:: What is expected ::
Copy the rows below word for word, leaving nothing out.

:: Recorded information ::
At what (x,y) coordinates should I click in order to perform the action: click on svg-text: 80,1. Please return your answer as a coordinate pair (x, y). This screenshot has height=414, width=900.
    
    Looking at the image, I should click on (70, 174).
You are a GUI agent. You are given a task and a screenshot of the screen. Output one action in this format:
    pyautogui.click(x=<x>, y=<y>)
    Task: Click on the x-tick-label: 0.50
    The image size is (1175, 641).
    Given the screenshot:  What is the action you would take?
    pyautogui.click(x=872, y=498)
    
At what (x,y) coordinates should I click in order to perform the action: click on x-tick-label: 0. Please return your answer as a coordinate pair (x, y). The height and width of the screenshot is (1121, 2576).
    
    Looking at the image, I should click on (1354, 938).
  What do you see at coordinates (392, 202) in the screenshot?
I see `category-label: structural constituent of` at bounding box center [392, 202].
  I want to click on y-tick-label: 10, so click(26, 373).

:: Reply to the task ::
At what (x,y) coordinates should I click in order to perform the action: click on svg-text: 80,1. Please return your answer as a coordinate pair (x, y). This screenshot has height=414, width=900.
    
    Looking at the image, I should click on (70, 174).
You are a GUI agent. You are given a task and a screenshot of the screen. Output one action in this format:
    pyautogui.click(x=<x>, y=<y>)
    Task: Click on the x-tick-label: 0.50
    The image size is (1175, 641).
    Given the screenshot:  What is the action you would take?
    pyautogui.click(x=872, y=498)
    
At what (x,y) coordinates should I click in order to perform the action: click on x-tick-label: 0. Please return your answer as a coordinate pair (x, y). The height and width of the screenshot is (1121, 2576).
    
    Looking at the image, I should click on (1354, 938).
  What do you see at coordinates (392, 202) in the screenshot?
I see `category-label: structural constituent of` at bounding box center [392, 202].
  I want to click on y-tick-label: 10, so click(26, 373).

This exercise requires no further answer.